# Minimax combined with machine learning to determine if a path should be explored

I have an idea for a new type of AI for two-player games with alternating turns, like chess, checkers, connect four, and so on.

A little background: Traditionally engines for such games have used the minimax algorithm combined with a heuristic function when a certain depth has been reached to find the best moves. In recent days engines using reinforcement learning, etc (like AlphaZero in chess) have increased popularity, and become as strong as or stronger than the traditional minimax engines.

My approach is to combine these ideas, to some level. A minimax tree with alpha-beta pruning will be used, but instead of considering every move in a position, these moves will be evaluated with a neural net or some other machine learning method, and the moves which seem least promising will not be considered further. The more interesting moves are expanded like in traditional minimax algorithms, and the same evaluation are again done for these nodes' children.

The pros and cons are pretty obvious: By decreasing the breadth (number of moves in a position), the computation time will be reduced, which again can increase the search depth. The downside is that good moves may not be considered, if the machine learning method used to evaluate moves are not good enough.
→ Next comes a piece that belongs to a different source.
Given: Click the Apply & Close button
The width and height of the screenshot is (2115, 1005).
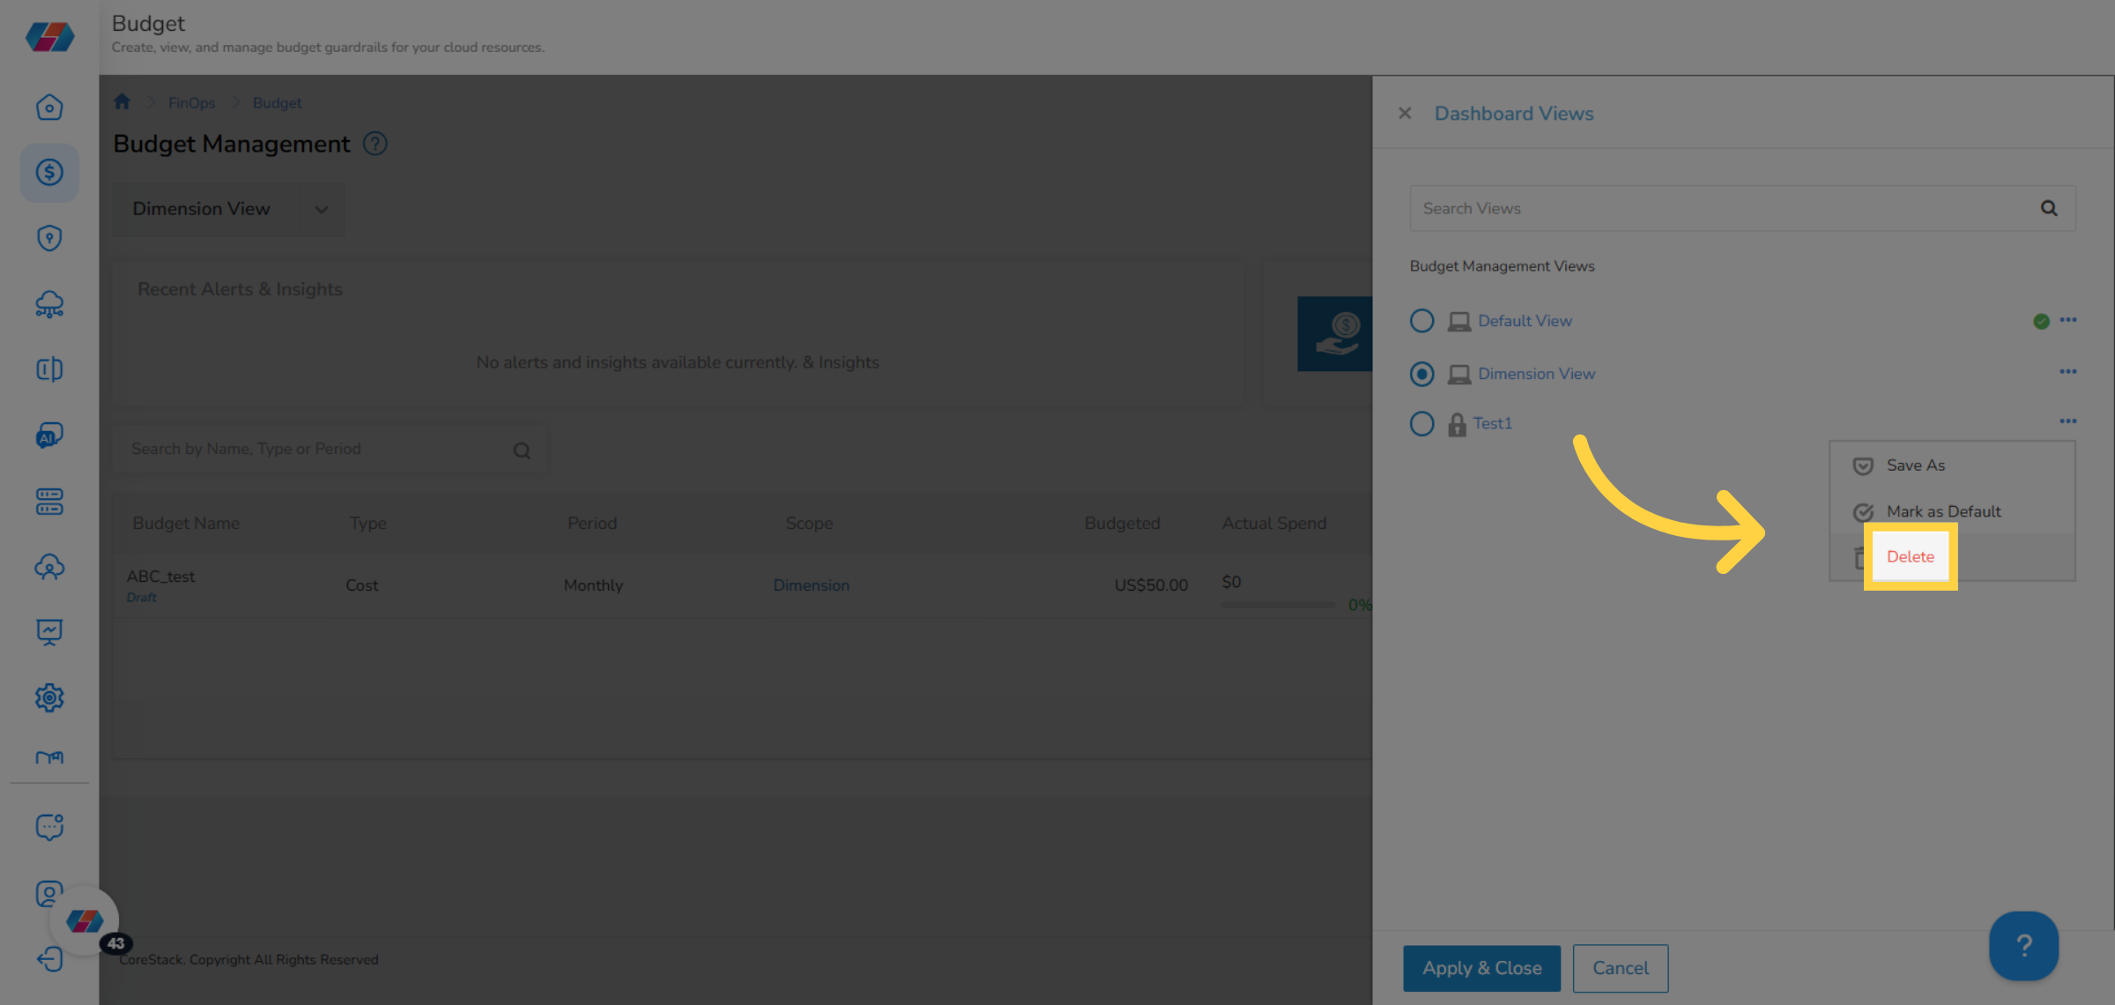Looking at the screenshot, I should [x=1481, y=968].
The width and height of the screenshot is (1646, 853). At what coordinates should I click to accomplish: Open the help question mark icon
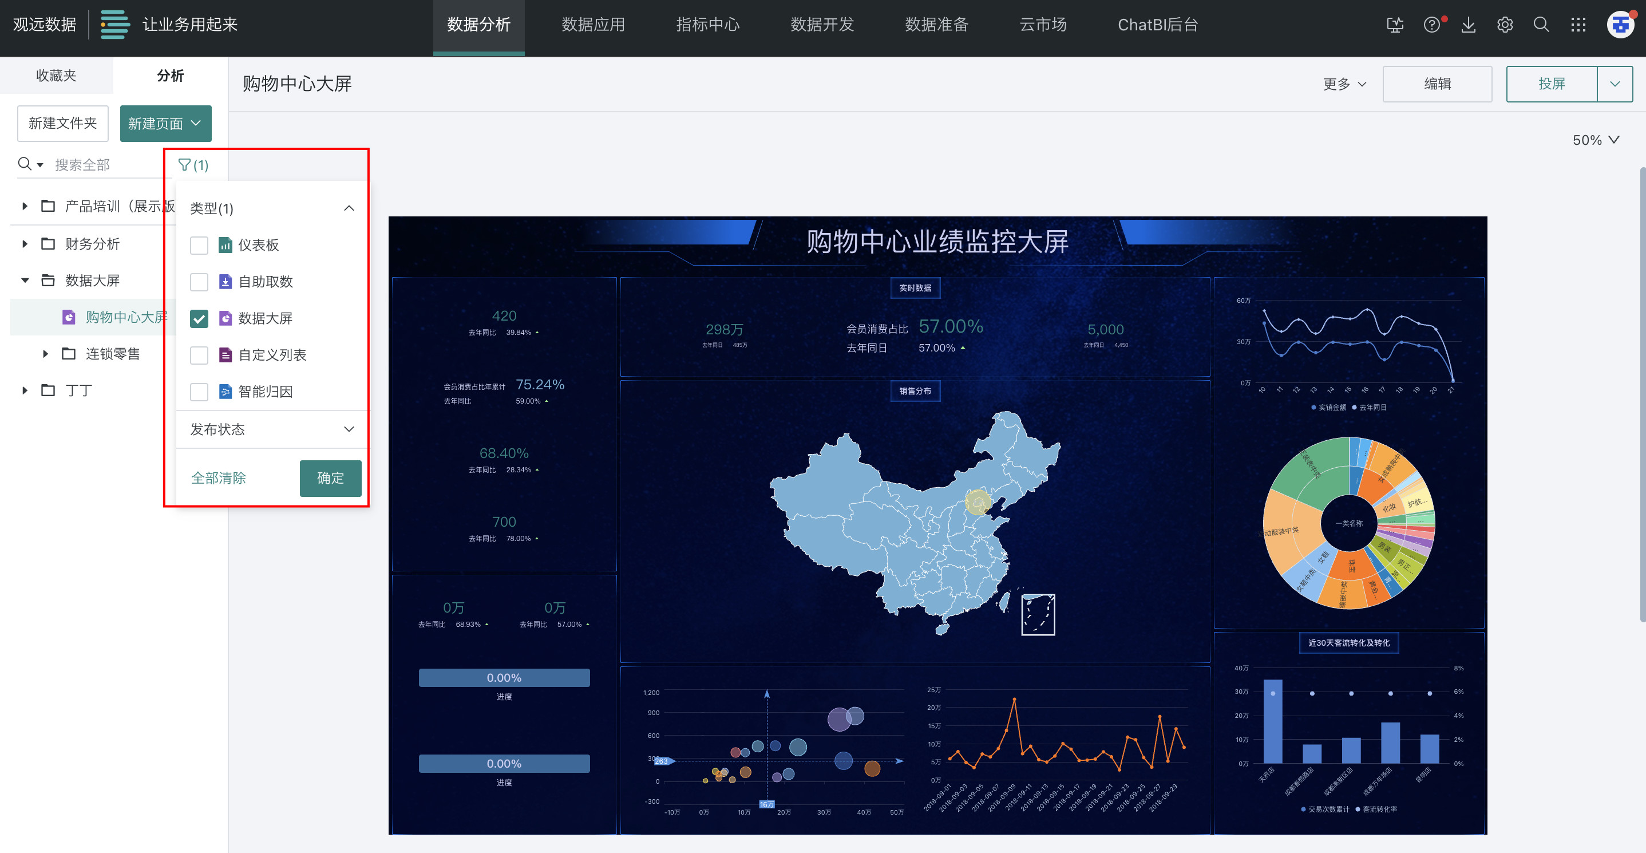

One could of course hope that the position evaluation itself (from the neural net, etc) is good enough to pick the best move, so that no minimax is needed. However, combining the two approaches will hopefully make better results.

A big motivation for this approach is that it resembles how humans act when playing games like chess. One tends to use intuition (which will be what the neural net represents in this approach) to find moves which looks interesting. Then one will look more thoroughly at these interesting moves by calculating moves ahead. However, one does not do this for all moves, only those which seem interesting. The idea is that a computer engine can play well by using the same approach, but can of course calculate much faster than a human.

To illustrate the performance gain: The size of a minimax tree is about b^d, where b is the average number of moves possible in each position, and d is the search depth. If the neural net can reduce the size of considered moves b to half, the new complexity will be (b/2)^d. If d is 20, that means reducing the computation time by approx. 1 million.

My questions are:

1. Does anyone see any obvious flaws about this idea, which I might have missed?

2. Has it been attempted before? I have looked a bit around for information about this, but haven't found anything. Please give me some references if you know any articles about this.

3. Do you think the performance of such a system could compete with those of pure minimax or those using deep reinforcement learning?

Exactly how the neural net will be trained, I have not determined yet, but there should be several options possible.

• This sounds similar to TD-Gammon I believe, which was written to play backgammon. You sound like you are describing a neural network that will bootstrap the values of state-action pairs and then only evaluate some top percentile of state action pairs. I think TD-Gammon 2.1 and forward really took this depth search further as well. But, as you might already know, TD-Gammon is an RL implementation with basic TD($\lambda$} and an ANN used to estimate state action values. Apr 28 '19 at 20:16
• As one of the answers said, you are describing the AlphaZero paper. From your question you already seem to be aware of AlphaZero, and yet you ask if its ever been done before. My advice is to take a deeper look at the AlphaZero paper. Feb 10 at 0:27

## 2 Answers

The use of of a neural network to push the search algorithm to continually only along a promising path is the same that was described in the AlphaZero paper. In AlphaZero, the NN loop contained the search function and would encourage the continued search of high probability moves that were then simulated by the same NN that now contained the Value Net. The use of alpha-beta specifically is not necessary. Just a search function aptly known as PUCT (Predictor + Upper Confidence Bounds applied to Trees)

There is a lot of related research out there.

You can look at contextual bandit problems, which is the basis for "Monte Carlo Tree Search". Here some clever bookkeeping is used to make sure that branches that looked bad but haven't been explored recently will still get explored eventually. This results in the UCT algorithm, which then got used in combination with deep learning in AlphaGo, but you can use it without deep learning too, if that makes more sense for your particular problem.

The exploration / exploitation trade-off is crucial for this kind of problem. Your original estimates of the value of a position will be very uninformed, so it should not be used to prune the search tree too aggressively. This is exactly what UTC does, with provable theoretical guarantees.